**Given task:** Gather every line of the records below that contains the word "resolution", and copy each one unchanged.

**Supplied records:**
++++++

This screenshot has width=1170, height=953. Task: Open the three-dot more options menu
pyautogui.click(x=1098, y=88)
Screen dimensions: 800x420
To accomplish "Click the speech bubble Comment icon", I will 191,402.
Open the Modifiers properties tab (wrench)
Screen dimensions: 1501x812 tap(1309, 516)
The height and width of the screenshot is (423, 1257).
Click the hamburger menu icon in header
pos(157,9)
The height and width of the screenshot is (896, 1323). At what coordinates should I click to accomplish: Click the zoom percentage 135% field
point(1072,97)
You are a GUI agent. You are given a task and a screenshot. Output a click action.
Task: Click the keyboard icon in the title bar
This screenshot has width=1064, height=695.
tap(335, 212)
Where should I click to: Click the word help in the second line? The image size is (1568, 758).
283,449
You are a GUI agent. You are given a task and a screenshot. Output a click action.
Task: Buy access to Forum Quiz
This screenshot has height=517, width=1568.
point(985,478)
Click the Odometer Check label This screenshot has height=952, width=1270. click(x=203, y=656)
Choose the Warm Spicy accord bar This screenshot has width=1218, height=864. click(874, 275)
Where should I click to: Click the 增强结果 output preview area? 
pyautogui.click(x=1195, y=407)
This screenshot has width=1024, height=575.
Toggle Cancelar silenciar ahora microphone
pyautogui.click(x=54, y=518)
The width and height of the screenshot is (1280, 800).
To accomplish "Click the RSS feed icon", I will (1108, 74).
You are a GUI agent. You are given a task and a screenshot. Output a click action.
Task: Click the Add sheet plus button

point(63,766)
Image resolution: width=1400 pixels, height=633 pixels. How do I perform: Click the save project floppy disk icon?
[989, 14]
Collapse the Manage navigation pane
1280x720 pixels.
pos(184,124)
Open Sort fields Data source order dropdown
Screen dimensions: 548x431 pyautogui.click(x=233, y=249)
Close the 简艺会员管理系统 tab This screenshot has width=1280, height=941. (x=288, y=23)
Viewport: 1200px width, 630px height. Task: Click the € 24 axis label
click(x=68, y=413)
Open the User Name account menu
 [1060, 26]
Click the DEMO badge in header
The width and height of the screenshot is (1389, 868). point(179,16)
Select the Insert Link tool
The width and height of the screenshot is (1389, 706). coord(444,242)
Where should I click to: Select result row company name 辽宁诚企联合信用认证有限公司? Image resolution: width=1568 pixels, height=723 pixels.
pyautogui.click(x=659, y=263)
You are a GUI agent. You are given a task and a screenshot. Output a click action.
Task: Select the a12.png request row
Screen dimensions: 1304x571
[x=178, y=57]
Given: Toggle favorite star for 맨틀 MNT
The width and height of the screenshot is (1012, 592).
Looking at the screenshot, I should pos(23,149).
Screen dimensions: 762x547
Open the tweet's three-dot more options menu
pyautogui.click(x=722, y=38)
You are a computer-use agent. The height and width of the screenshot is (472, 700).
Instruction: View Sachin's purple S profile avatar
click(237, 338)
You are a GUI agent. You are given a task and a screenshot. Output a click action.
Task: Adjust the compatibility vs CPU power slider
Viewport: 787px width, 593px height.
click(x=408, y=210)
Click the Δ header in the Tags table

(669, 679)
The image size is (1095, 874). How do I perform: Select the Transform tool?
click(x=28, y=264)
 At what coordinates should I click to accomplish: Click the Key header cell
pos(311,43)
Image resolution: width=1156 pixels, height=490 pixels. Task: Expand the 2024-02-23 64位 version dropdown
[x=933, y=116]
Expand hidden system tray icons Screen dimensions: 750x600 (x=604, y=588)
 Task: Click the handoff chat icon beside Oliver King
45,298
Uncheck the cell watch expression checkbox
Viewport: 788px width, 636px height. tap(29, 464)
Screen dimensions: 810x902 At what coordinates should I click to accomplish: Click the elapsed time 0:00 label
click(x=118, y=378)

++++++

**Solution for this problem:**
Image resolution: width=1400 pixels, height=633 pixels. How do I perform: Click the save project floppy disk icon?
Where should I click to: Select result row company name 辽宁诚企联合信用认证有限公司? Image resolution: width=1568 pixels, height=723 pixels.
Image resolution: width=1156 pixels, height=490 pixels. Task: Expand the 2024-02-23 64位 version dropdown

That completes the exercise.